**EXTRACTED TEXT**
- - -
Wednesday, April 09, 2008

The Real McCain on Immigration and Race


-- by Sara

Our buddy Cliff Schecter has been hard to miss the past couple days. The buzz over his forthcoming book, The Real McCain: Why Conservatives Don't Trust Him and Why Independents Shouldn't, has been heard even beyond the sheltered garden of liberal blogdom, and is now hitting the mainstream media with the thunder of an oncoming B-52.

And well it should. Cliff's got a hell of a tale to tell. Actually, perusing my advance copy, he's got several of them. His indelicacy in chewing out his wife -- you know, the one whose large personal fortune has made McCain's career possible -- and calling her the c-word in front of reporters is the story all over the front pages right now. But there's more. Much more.

The larger point that runs throughout Cliff's book is that Senator Straight Talk has a long record of being anything but. On any issue you can name, he's hemmed and hawed and twisted himself around to fit whatever group he was currying favor with (or taking funding from) on any given day. (That, in the end, is why conservatives don't trust him, and nobody else should, either.) And that habit absolutely extends to his record where issues like race and immigration are concerned.

McCain on Immigration: Way out front -- then nowhere to be seen
McCain's home state of Arizona has been ground zero in the immigration wars, so you'd expect the state's most visible national politician would have a strong voice and a well-considered and consistent point of view on this issue. And so he has -- right up until he started running for president.

On the plus side, he seems to clearly understand that the GOP's obsession with the issue is devastating its future prospects with the growing pool of Hispanic voters. He knows that building fences is futile. He came out against a draconian 2004 state initiative in Arizona that would have denied all public services to undocumented immigrant. The state's conservatives returned the favor by trying to pass a state resolution censuring McCain for refusing to cave into their racist demands.

Two years ago, he even went so far as to co-sponsor an immigration reform bill with Ted Kennedy. But as soon as he put himself in the running for the 2008 nomination, McCain suddenly was nowhere to be seen when immigration -- an issue he could have owned, and been the country's leading voice of sanity on -- was being discussed. By late 2006, he began to back away -- from the negotiations, from Kennedy, from any relationship to his bill at all. By May 2007, the Washington Post noticed that he'd taken his name off the bill, and wasn't making the meetings any more. A "top Senate Democrat" told the Post that McCain withdrew because "he knows it's killing him in the primary."

McCain on Race: Is it "offensive," or just "heritage"?
That same lack of moral center can be seen on his mushy handling of race issues. Cliff points out that McCain's ancestors were slaveowners and fought on the side of the Confederacy -- a piece of his personal history you can be quite sure wasn't prominently highlighted on last week's "Biography Tour." Perhaps because of this -- and because he's done almost nothing to stake out a strong stance for equality at any point in his career -- his record through the years has been all over the place.
- - -
**RECORDS**
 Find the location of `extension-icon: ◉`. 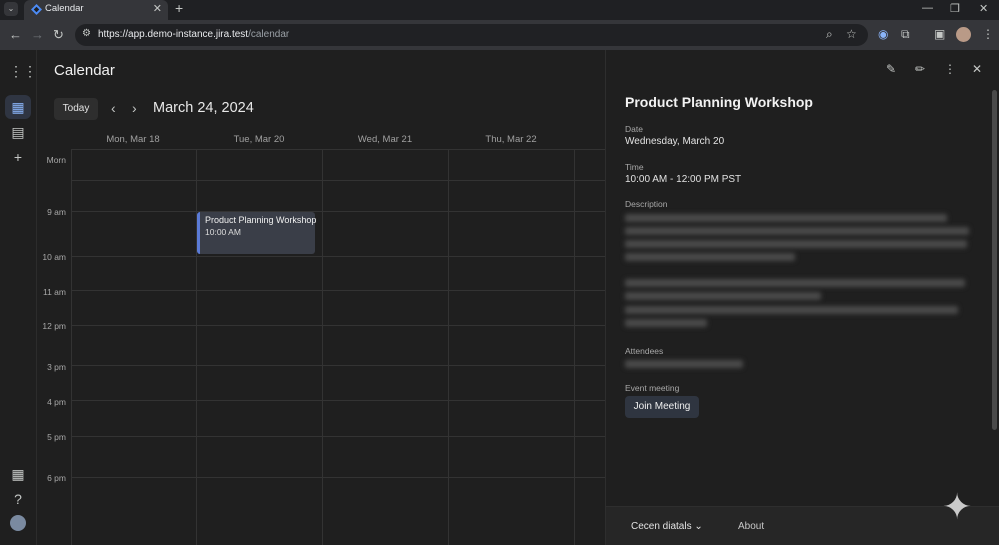

extension-icon: ◉ is located at coordinates (883, 34).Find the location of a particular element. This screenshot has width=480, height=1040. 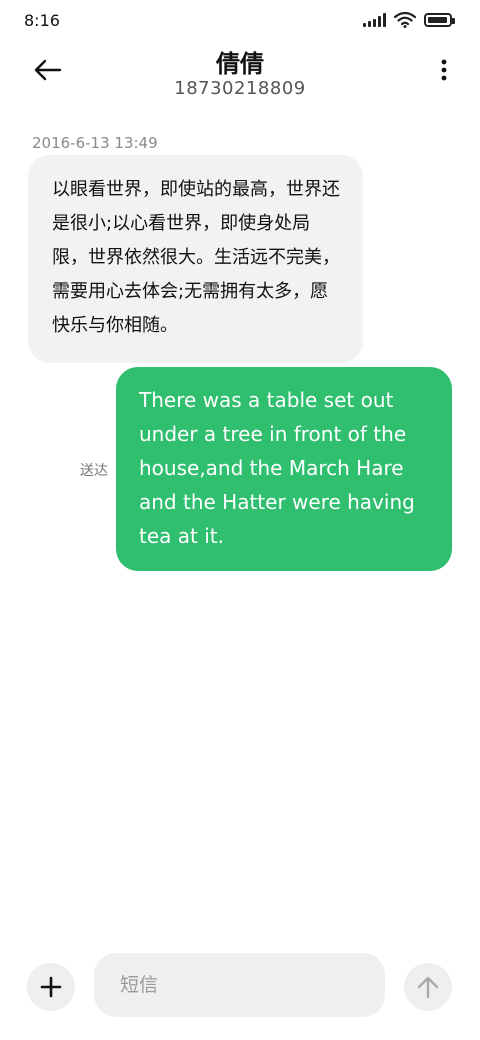

wifi-icon is located at coordinates (405, 20).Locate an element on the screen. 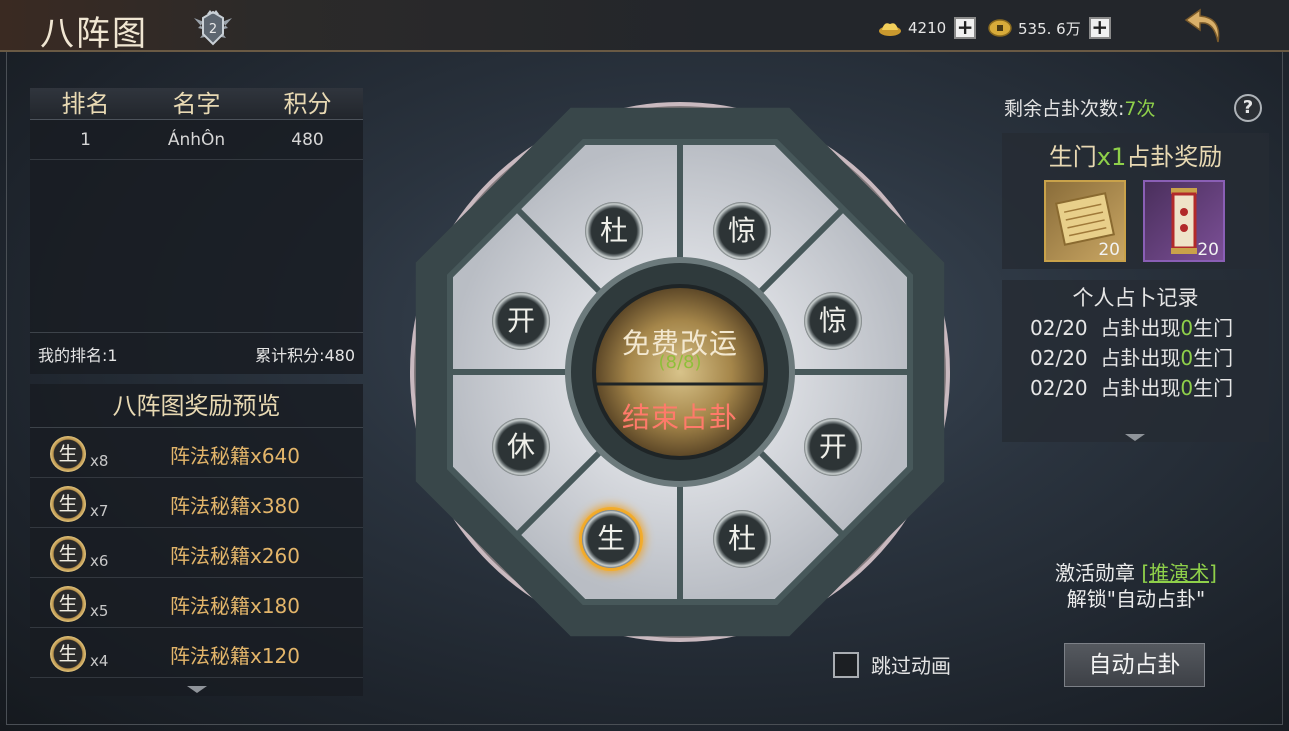 Image resolution: width=1289 pixels, height=731 pixels. scroll-item-slot: 20 is located at coordinates (1085, 221).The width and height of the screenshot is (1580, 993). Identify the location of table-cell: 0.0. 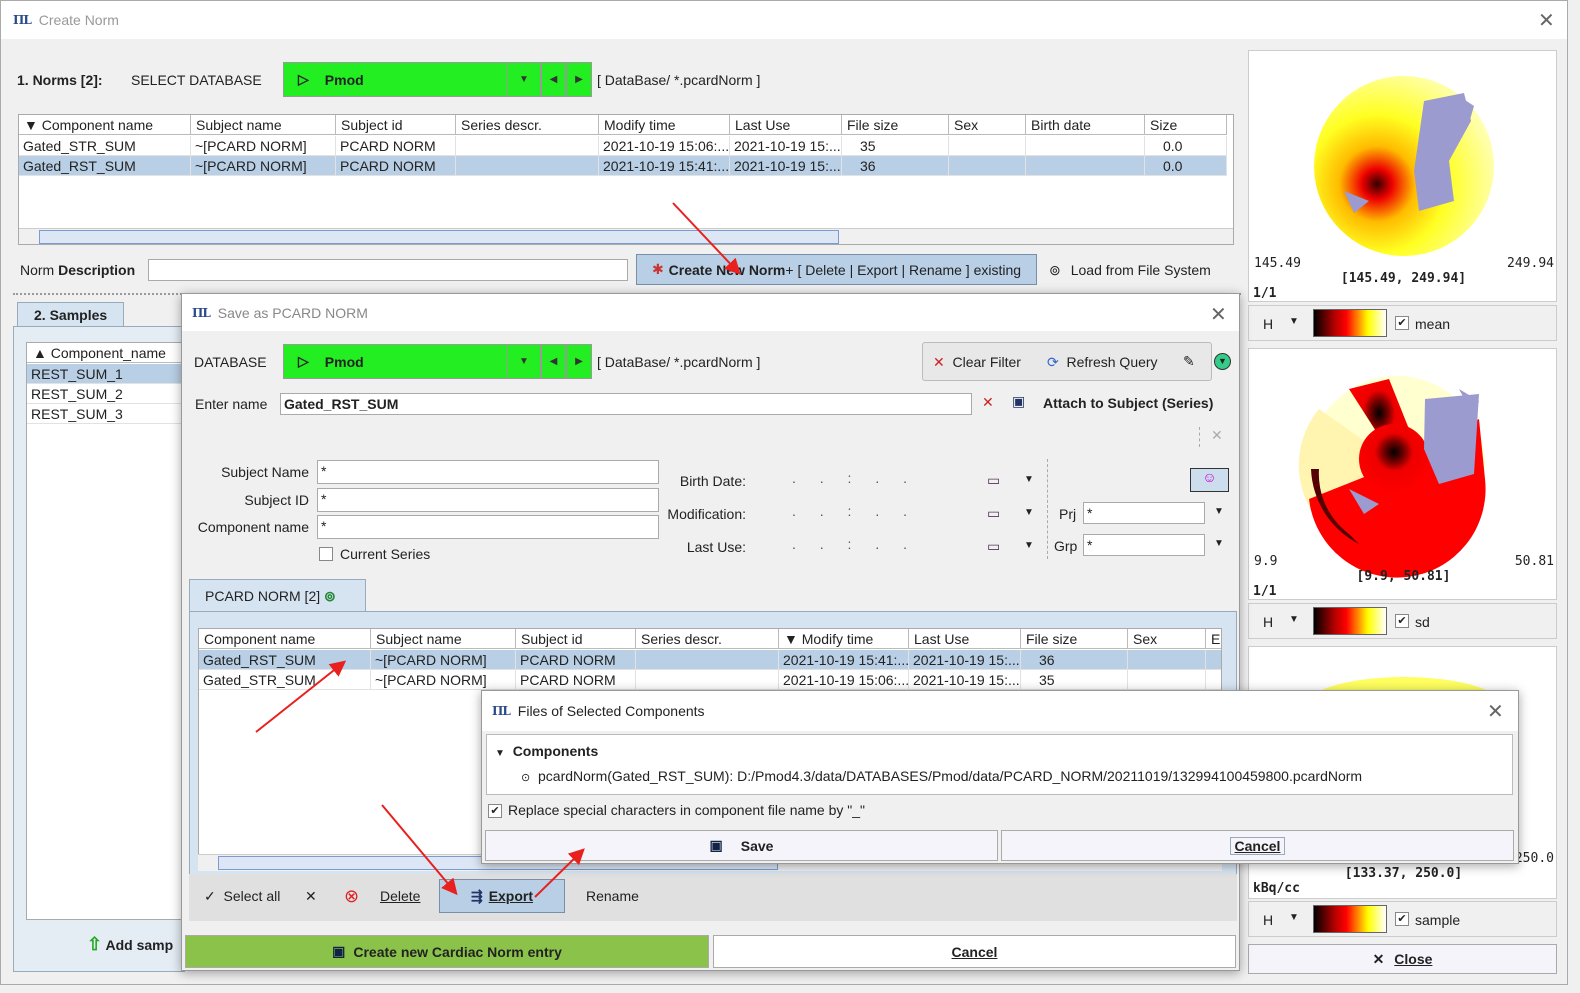
(1186, 146).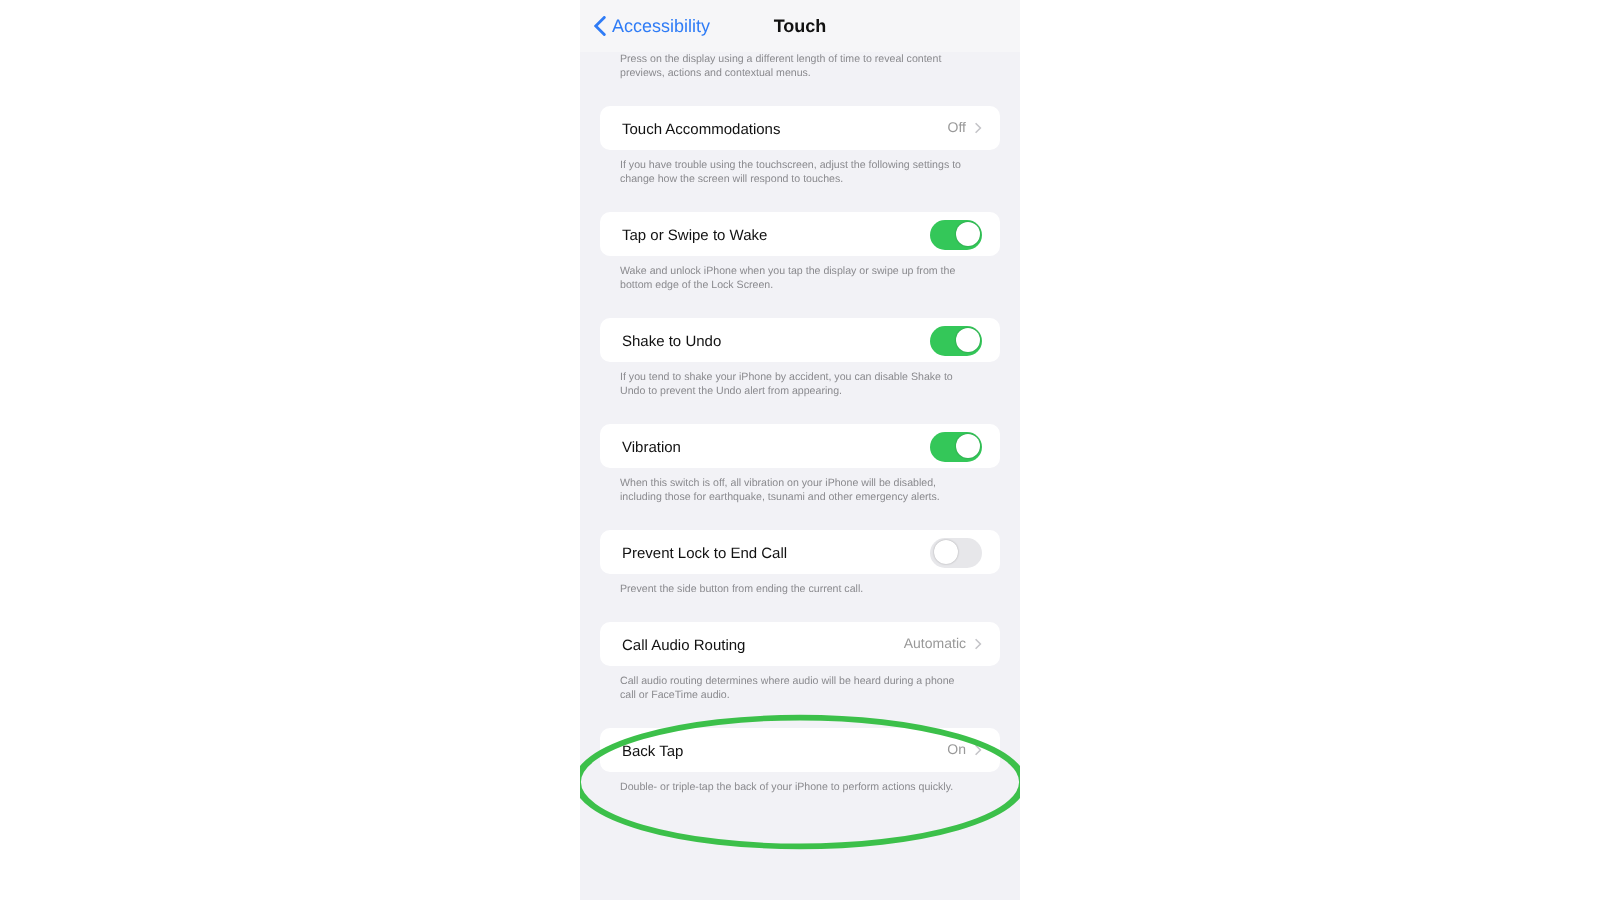  I want to click on screen-title: Touch, so click(800, 26).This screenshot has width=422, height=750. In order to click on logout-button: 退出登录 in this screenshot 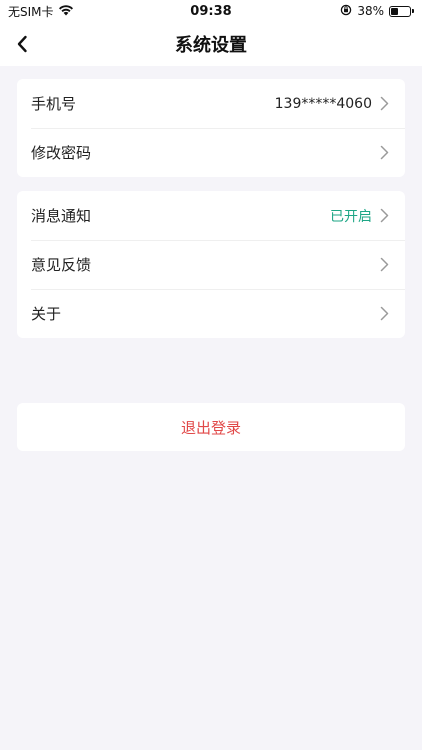, I will do `click(211, 427)`.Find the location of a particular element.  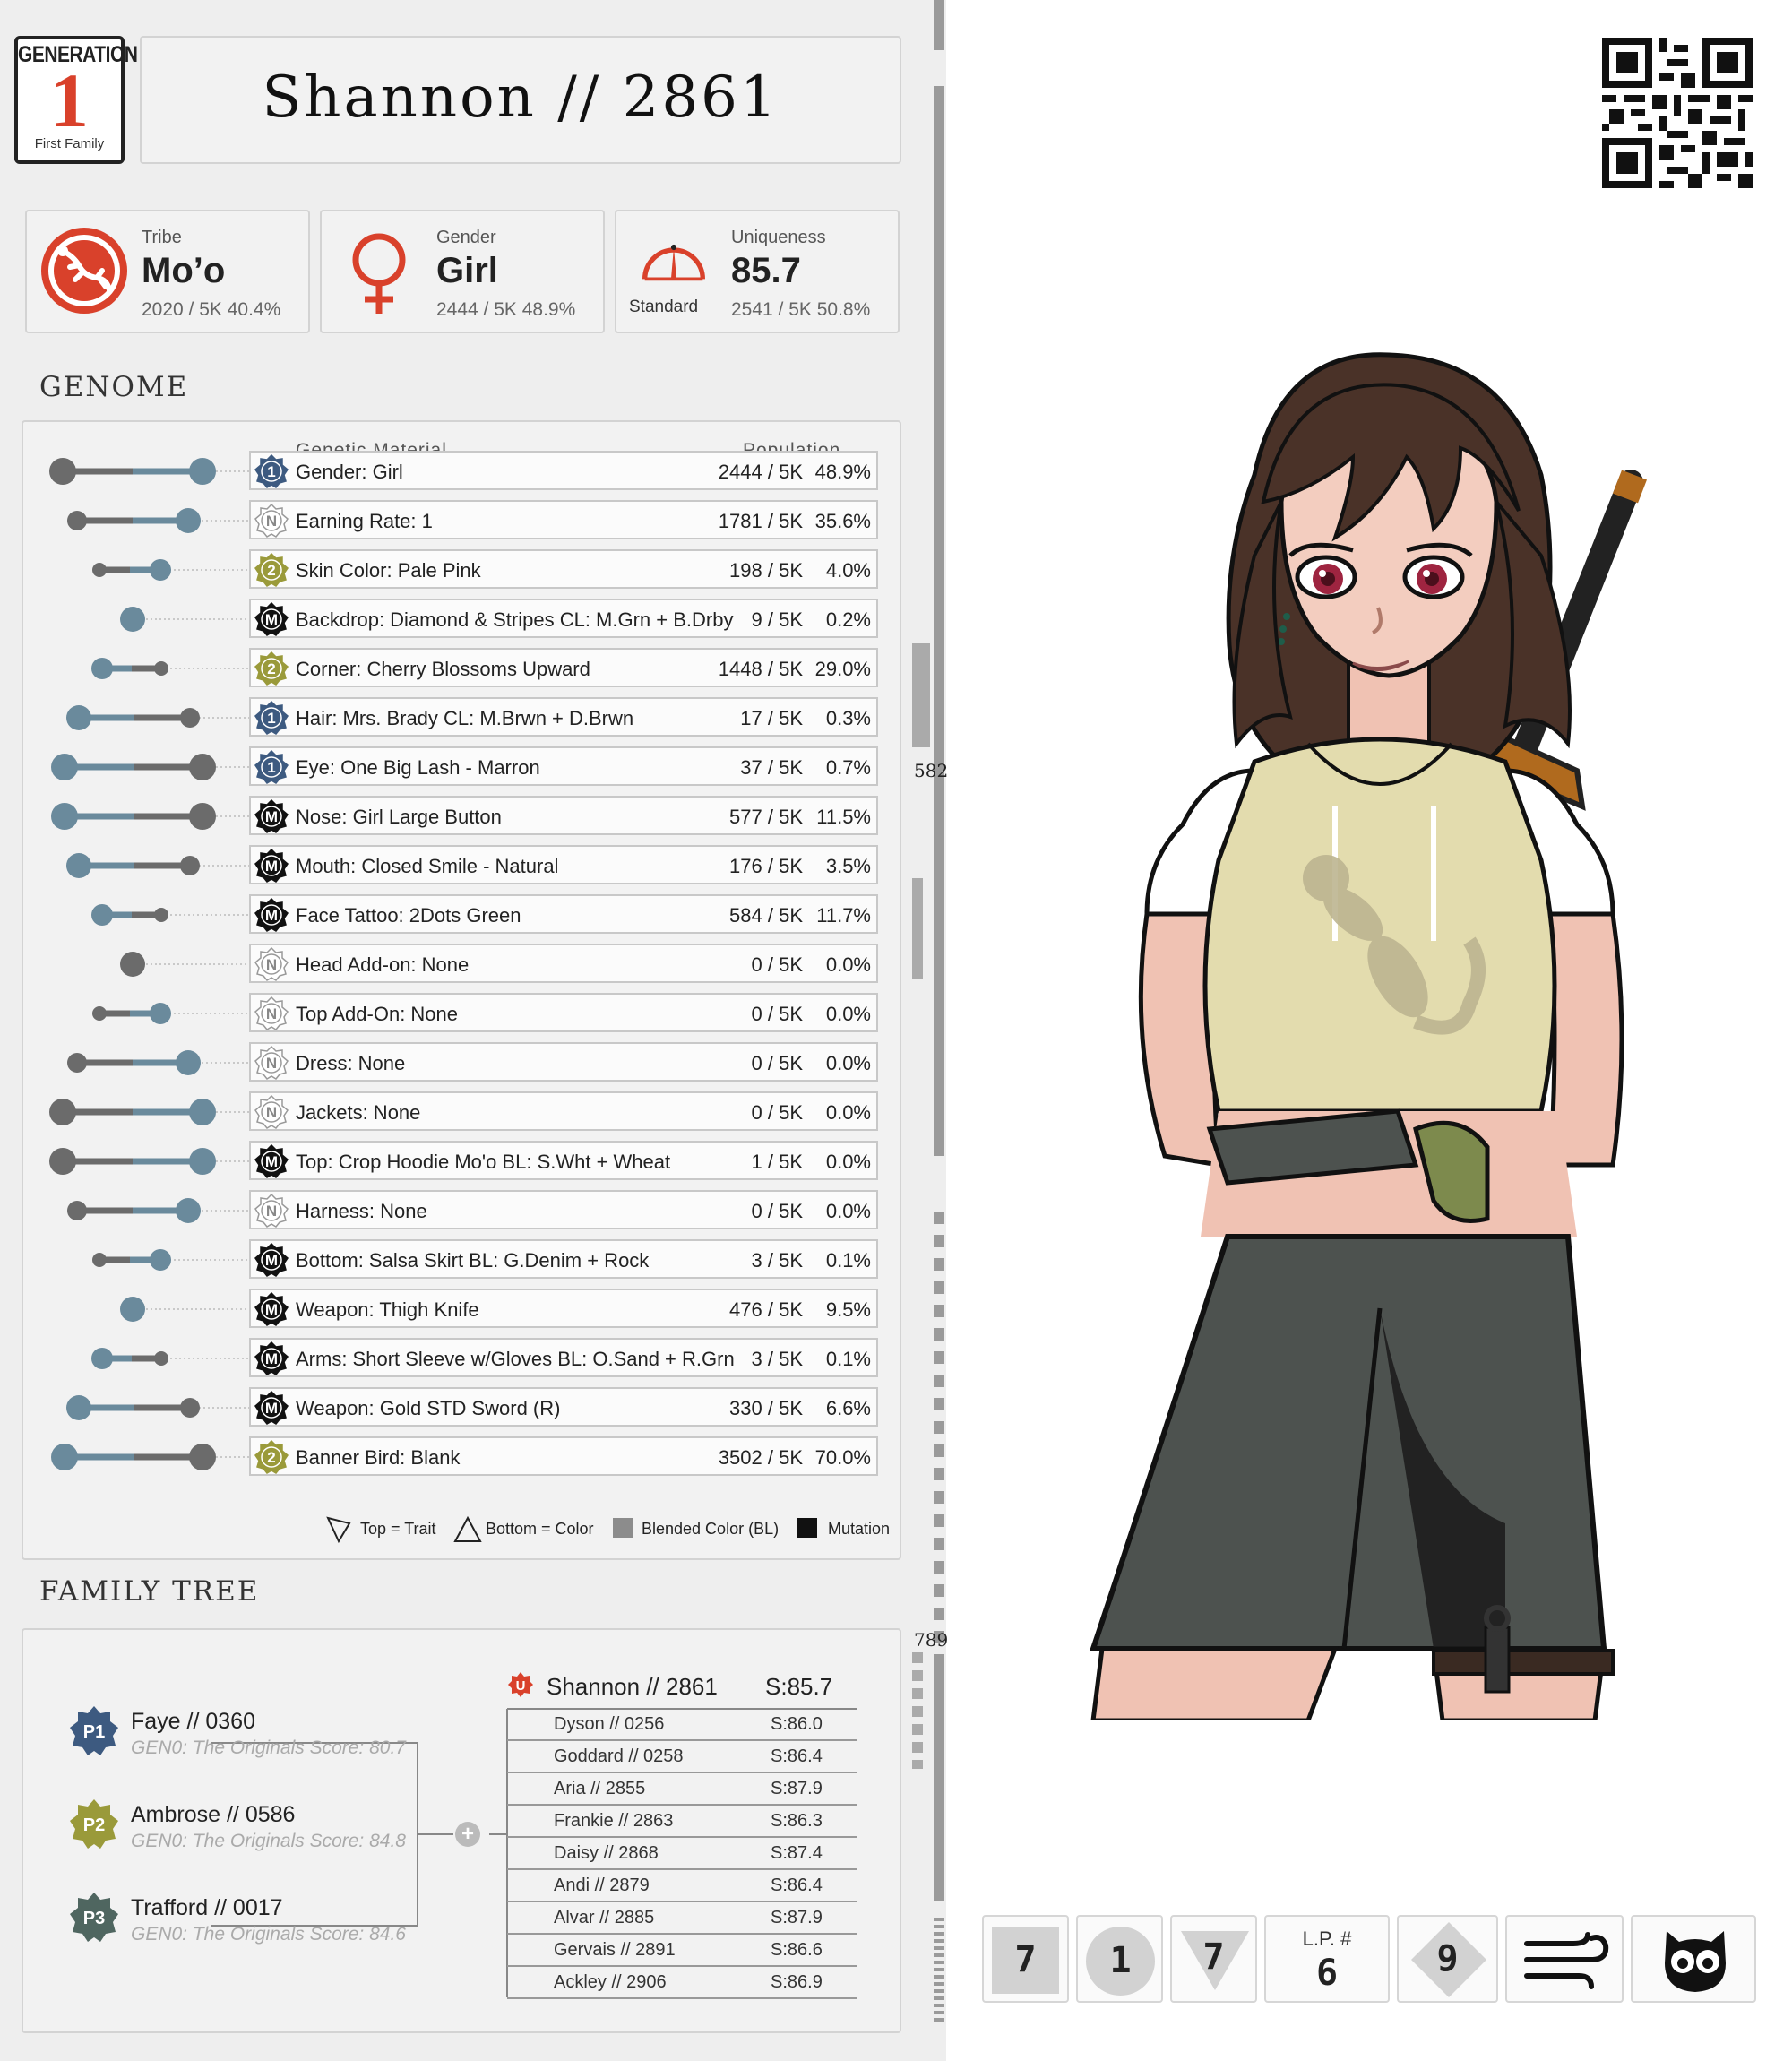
- - -
**WHAT THIS EXERCISE ASKS**
1. Using the blog post on McCain's record on immigration and race, decide whether each statement agrees with it, answering yes or no and quoting the words that decide it: (a) McCain opposed a 2004 Arizona initiative to deny public services to undocumented immigrants; (b) McCain still had his name on the immigration bill in May 2007; (c) McCain's ancestors fought for the Union.
2. Pick up the blog post on McCain's record on immigration and race after its final sentence and continue it.
The entries have no role in this exercise.

**RESULTS BY TASK**
1.
(a) Yes: "He came out against a draconian 2004 state initiative in Arizona that would have denied all public services to undocumented immigrant."
(b) No: "By May 2007, the Washington Post noticed that he'd taken his name off the bill, and wasn't making the meetings any more."
(c) No: "McCain's ancestors were slaveowners and fought on the side of the Confederacy"

2.
One example, which was originally reported by Steve Benen in an August 2006 post at The Carpetbagger Report, regards McCain's attitude toward Bob Jones University and its student conduct policies, which McCain attacked in the 2000 primaries as "racist and cruel" and declared belonged in the 16th century, not the 21st. At that point, he was trying to draw a favorable contrast with George Bush, who had recently spoken at BJU. According to Benen:
McCain assailed the appearance, arguing that Bush's uncritical speech at BJU was tantamount to an endorsement of the school's policies. John McCain told reporters, "If I were there, I would condemn openly the policies of Bob Jones, because I would want to make sure that everybody knew that this kind of thing is not American."

It was hard to disagree. BJU, of course, is a rigidly Christian fundamentalist school with a record of virulent racism and anti-Catholic policies. (The school, for example, used to ban interracial dating among its students and school officials have repeatedly attacked the Roman Catholic Church, referring to the pope as the "Antichrist" and calling Catholicism a "satanic cult.")
But McCain changed his tune six years later, as his current bid for the nomination began to get underway. When asked if he'd accept an invitation from BJU in 2006, he left the door open, saying he'd have to look at the school's latest policies. "I understand they have made considerable progress," he said. "I can't remember when I've turned down a speaking invitation. I think I'd have to look at it."

To be fair: the school had lifted it interracial dating ban in the meantime. But it also sent Bush an effusively creepy note affirming his status as God's hand-picked gift to America -- follow the link to read it all. It's not an improvement. Really.

McCain on the Confederacy: Flapping in the breeze
On the issue of the Confederate flag, McCain also seems to wave with the slightest breeze -- and changes direction faster than the weather of a southern summer. Here's Cliff:
Nothing reveals McCain's contortionism better than his various positions on the Confederate flag. In September 1999, McCain said that choosing whether to fly the Confederate flag "should be left to the states." In January 2000, he proclaimed, "The Confederate flag is offensive in many, many ways, as we all know. It's a symbol of racism and slavery." Three days later, he said, "Personally I the flag as a symbol of heritage."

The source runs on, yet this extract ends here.